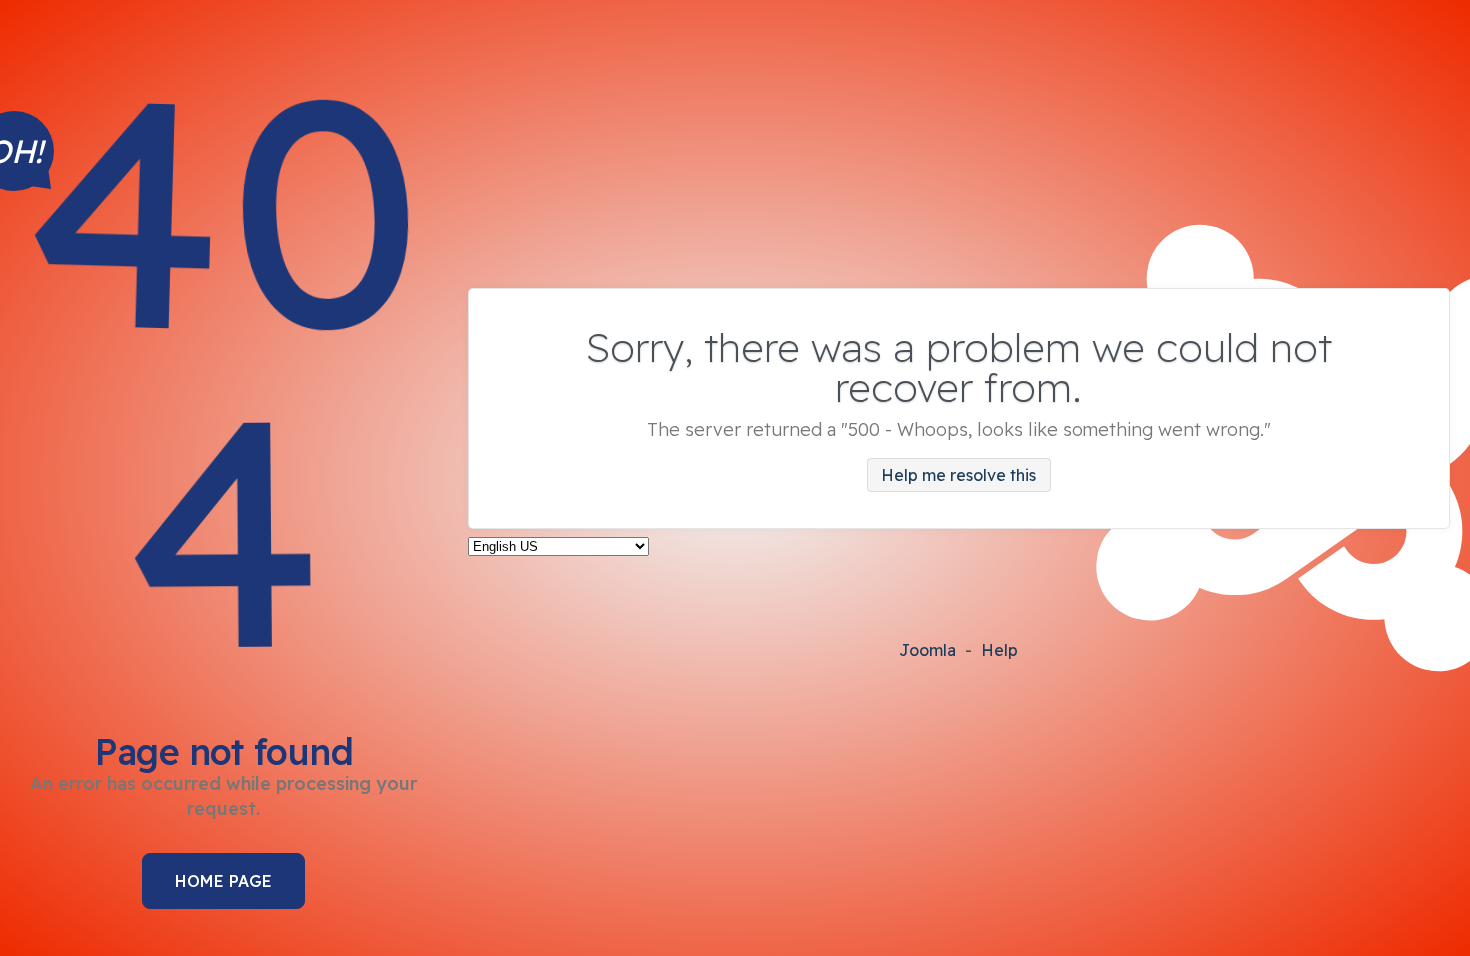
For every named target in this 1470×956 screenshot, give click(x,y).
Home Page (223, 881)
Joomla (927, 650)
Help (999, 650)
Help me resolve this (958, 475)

==

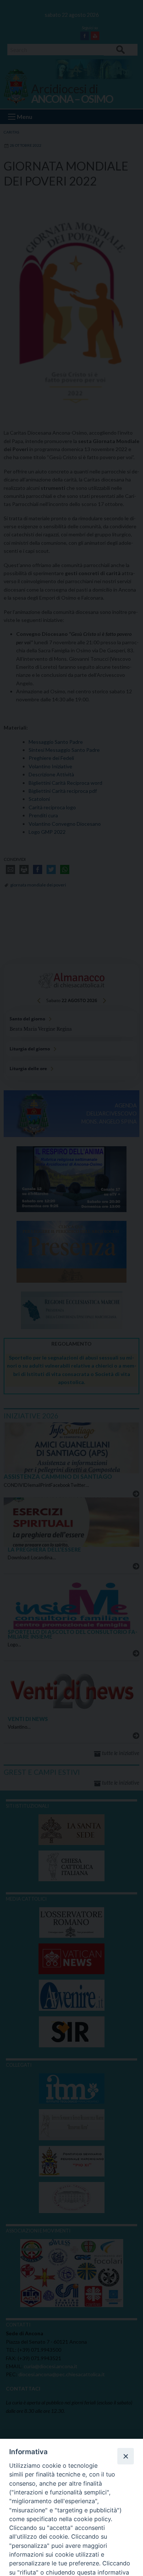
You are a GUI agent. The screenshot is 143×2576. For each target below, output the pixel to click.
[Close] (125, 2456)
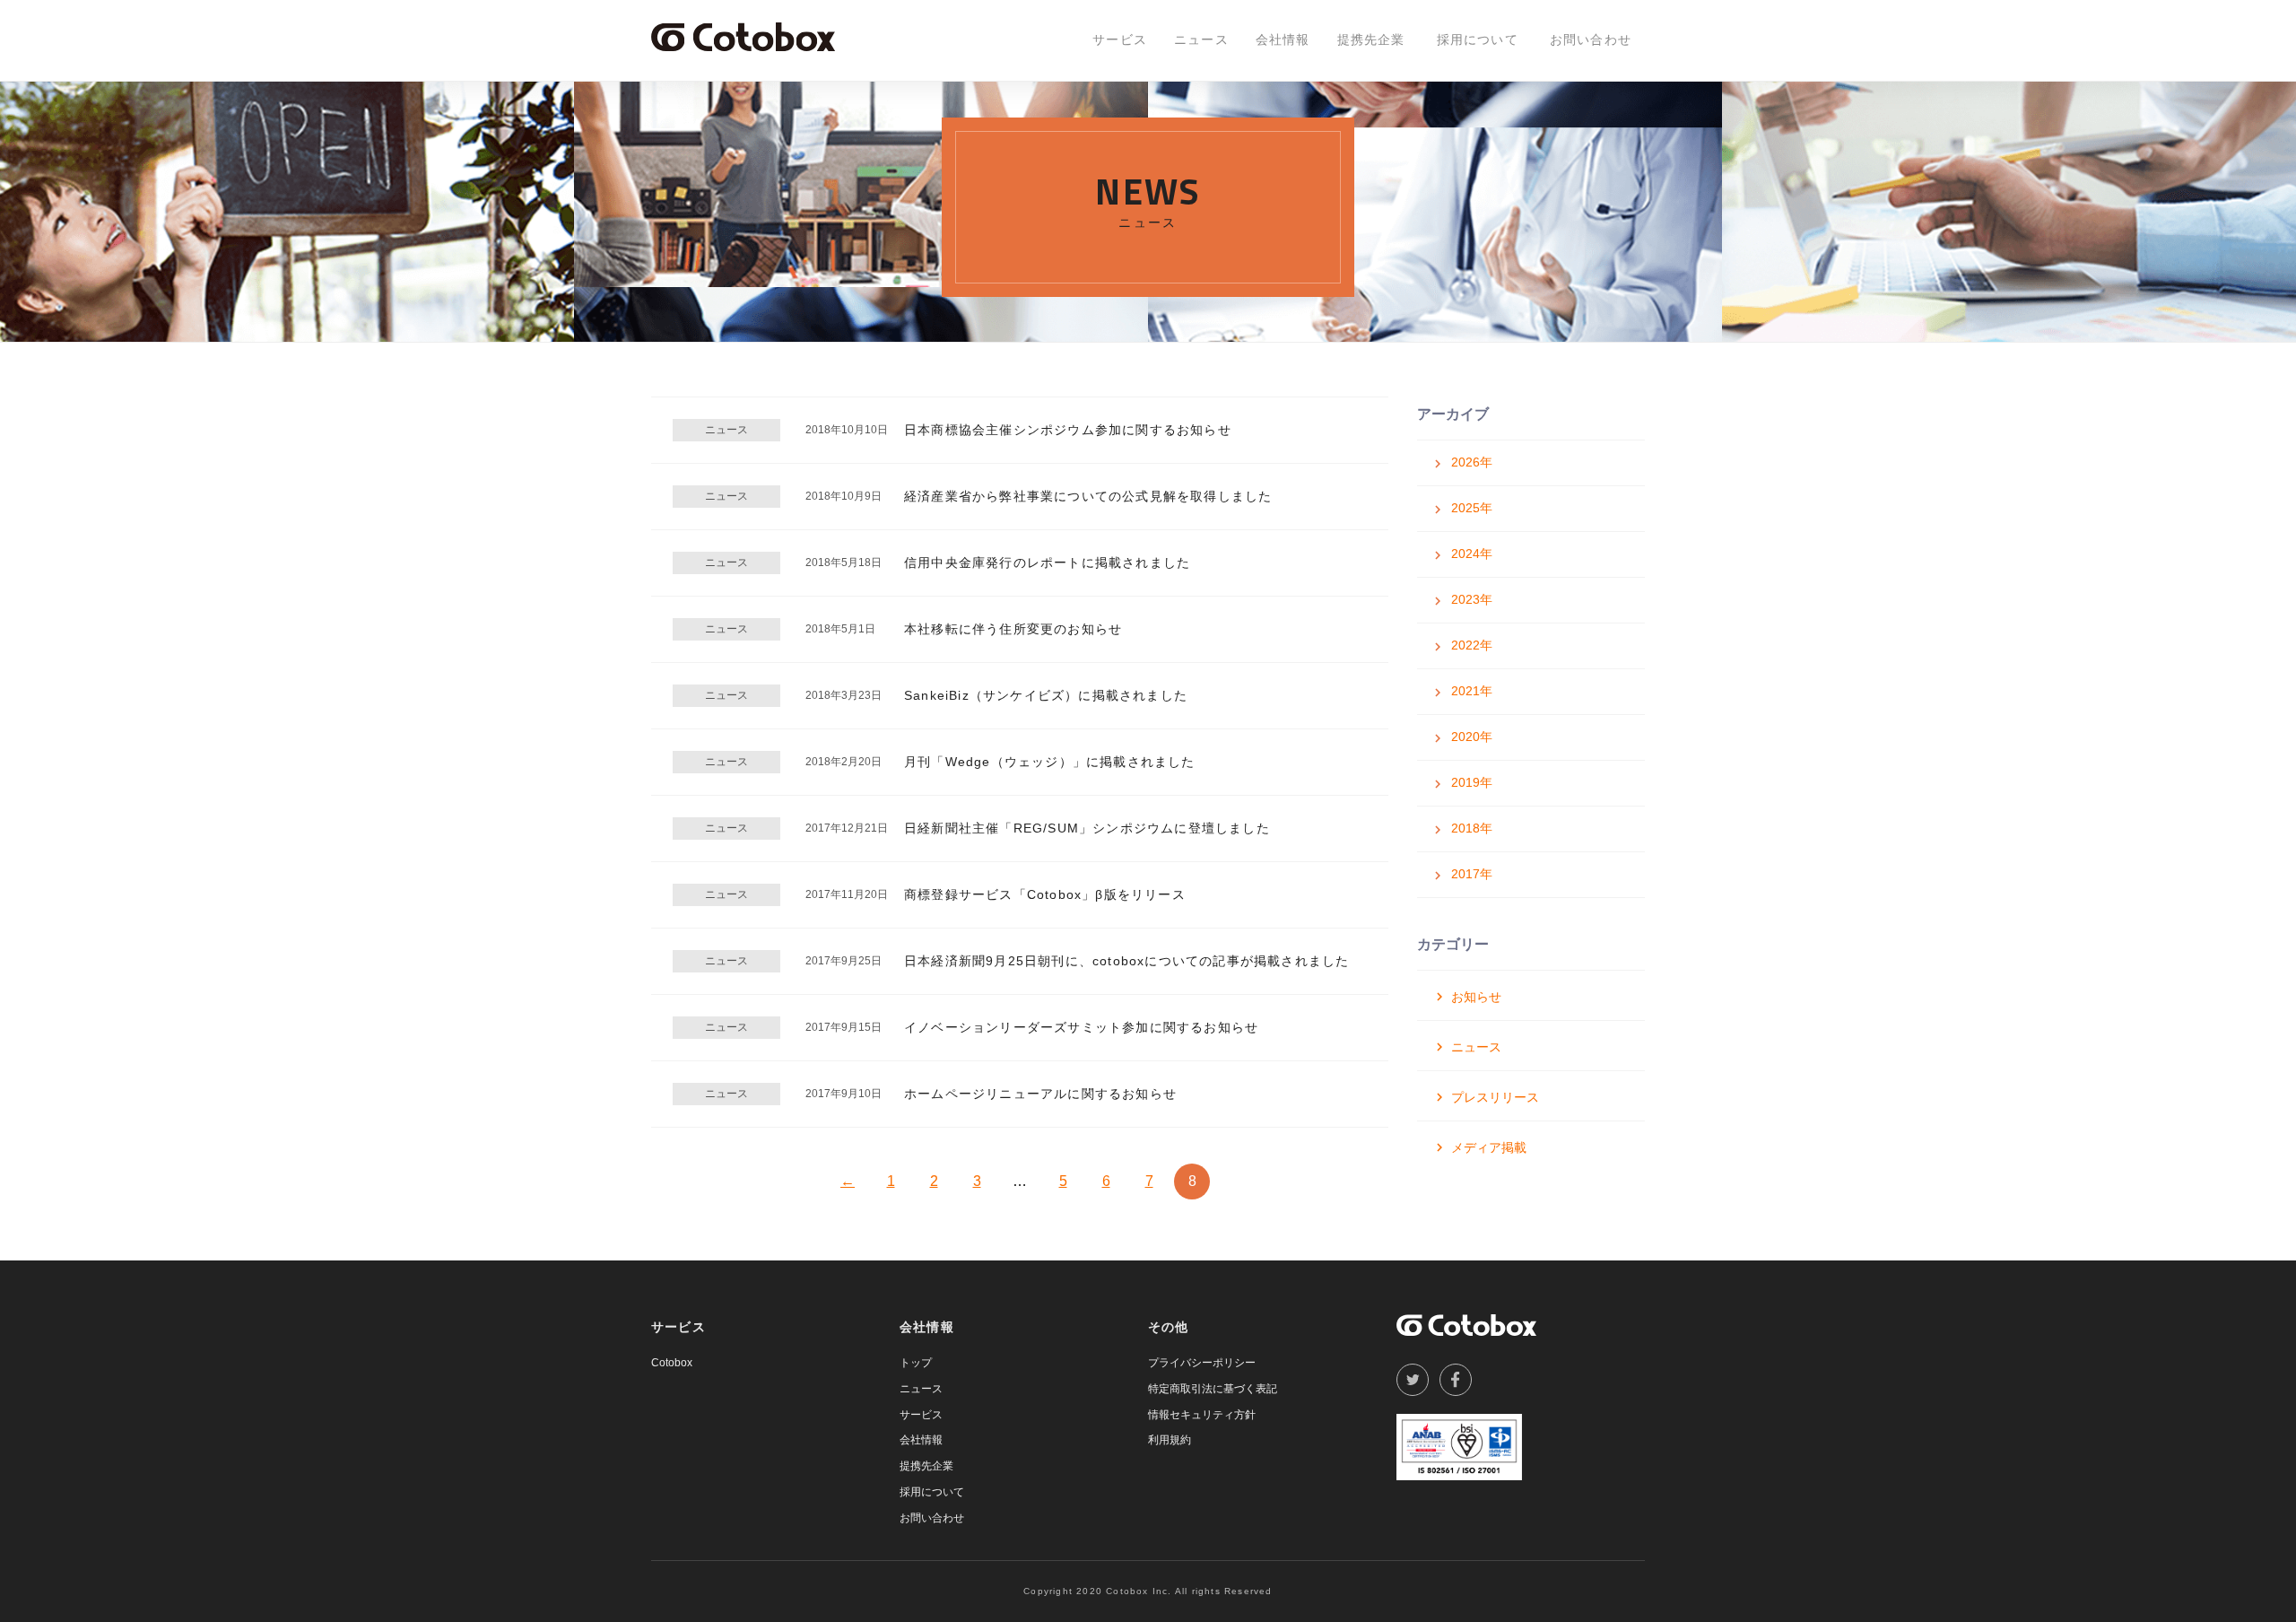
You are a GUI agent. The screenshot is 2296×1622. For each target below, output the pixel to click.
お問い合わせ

==

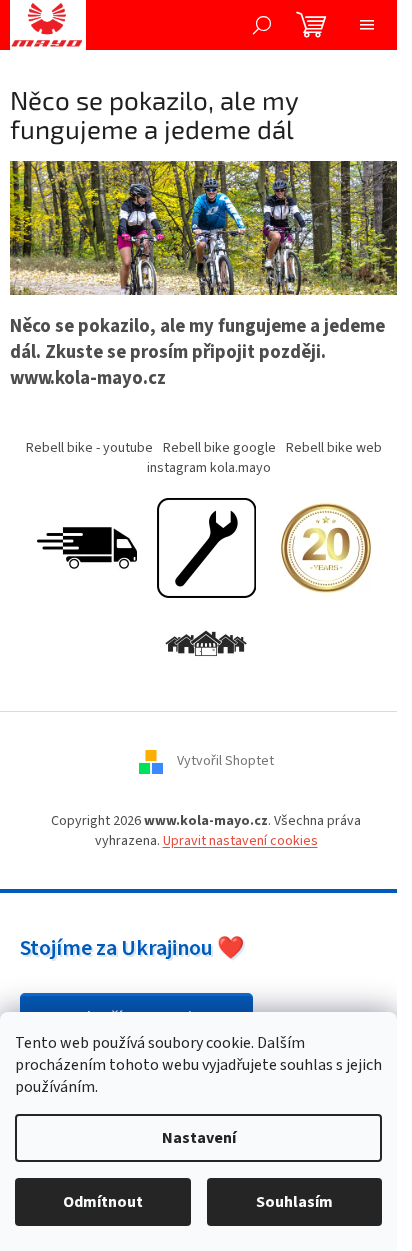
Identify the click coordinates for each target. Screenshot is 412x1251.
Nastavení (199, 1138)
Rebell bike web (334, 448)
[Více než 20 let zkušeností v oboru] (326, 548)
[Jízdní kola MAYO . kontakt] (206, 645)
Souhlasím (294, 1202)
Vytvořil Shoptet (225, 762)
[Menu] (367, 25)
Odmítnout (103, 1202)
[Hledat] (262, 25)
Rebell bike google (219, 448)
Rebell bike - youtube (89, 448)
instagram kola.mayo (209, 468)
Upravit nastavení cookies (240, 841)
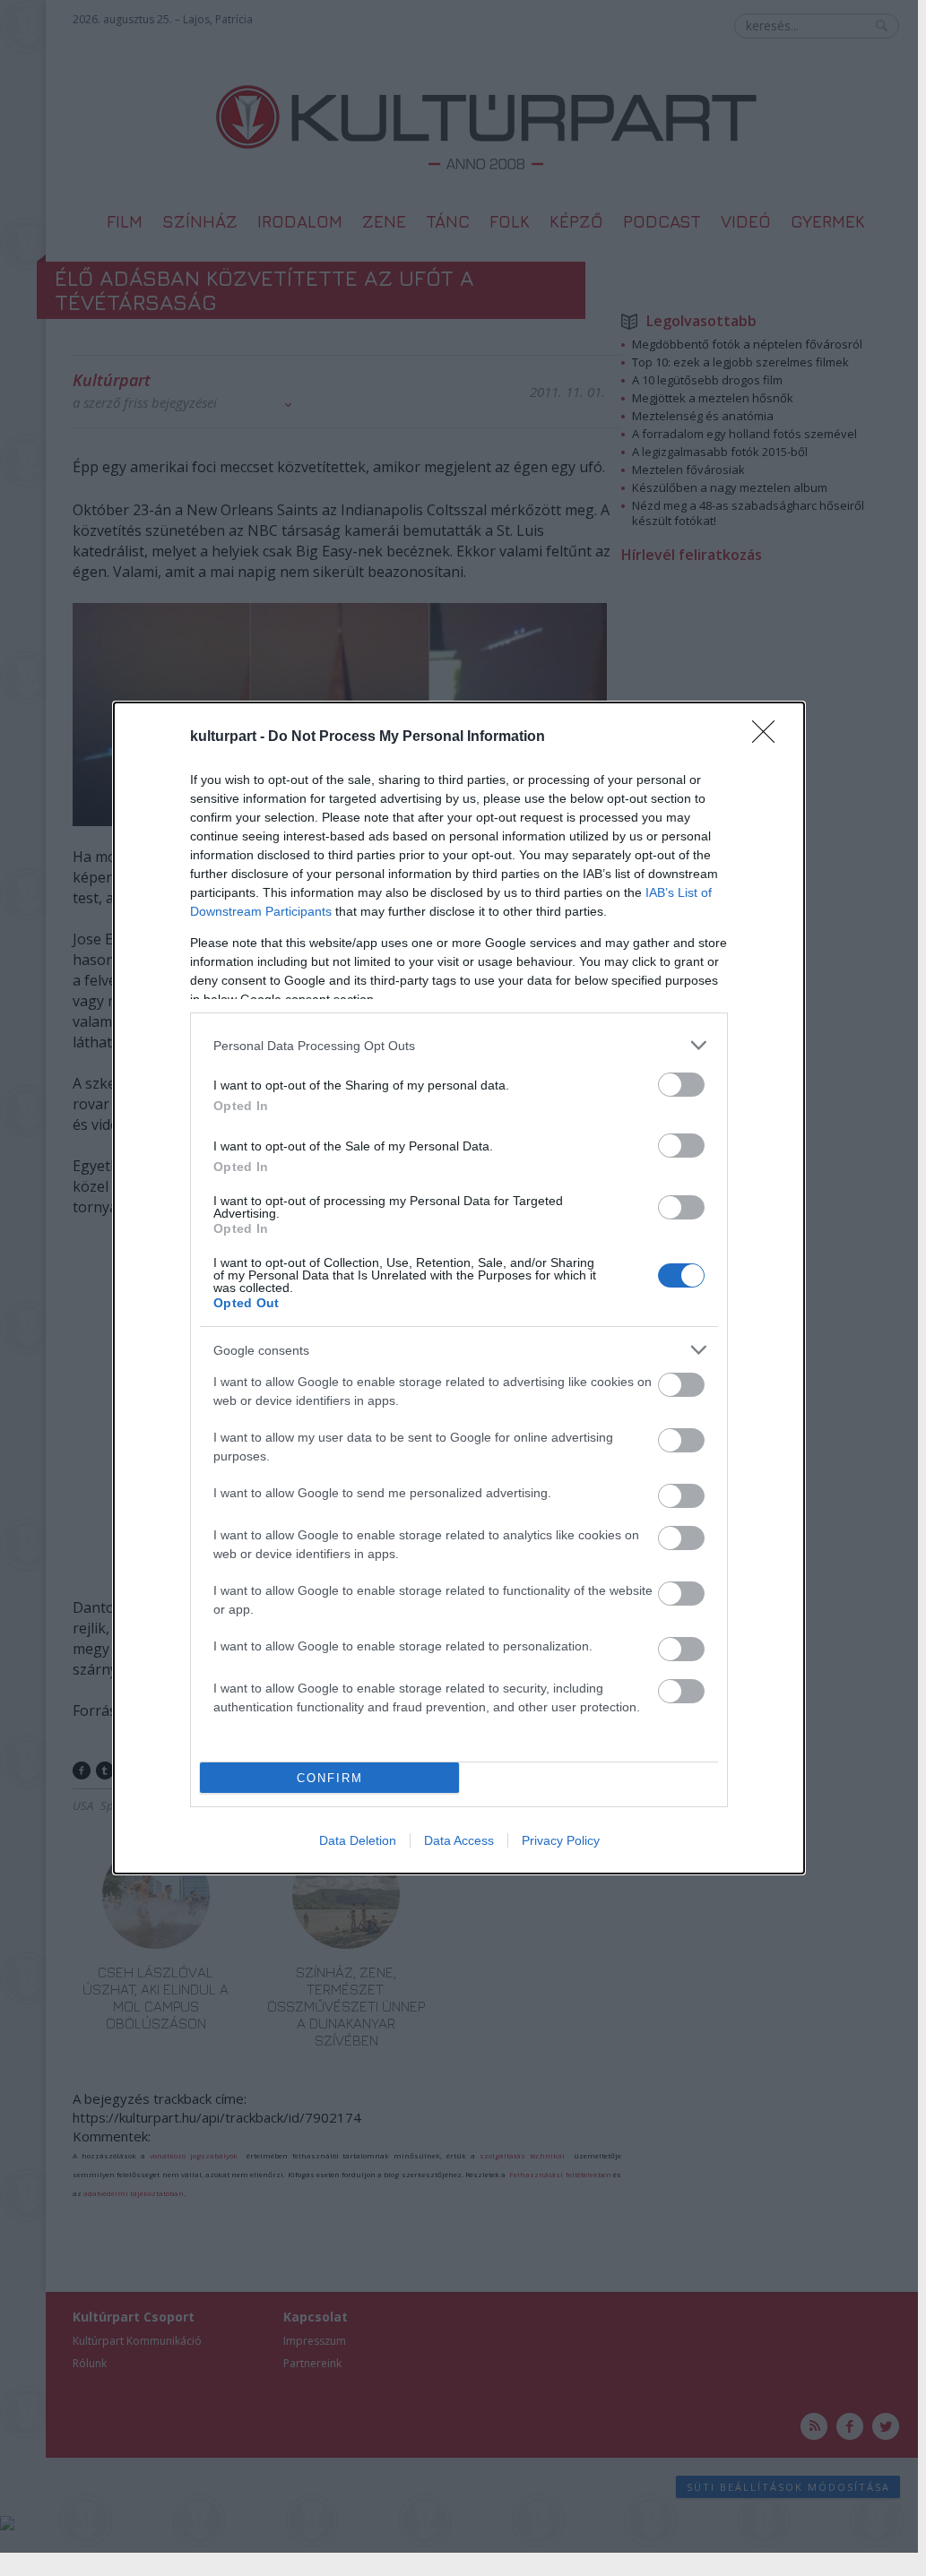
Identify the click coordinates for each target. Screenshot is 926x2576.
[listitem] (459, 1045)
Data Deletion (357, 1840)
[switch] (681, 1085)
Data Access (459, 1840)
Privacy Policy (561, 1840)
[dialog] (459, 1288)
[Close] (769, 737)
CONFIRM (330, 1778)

ABOUT THIS EXERCISE: For the listing above, give the number of lines in which the string "pixel" occurs, and nothing else.

SOLUTION TO THE PROBLEM: 2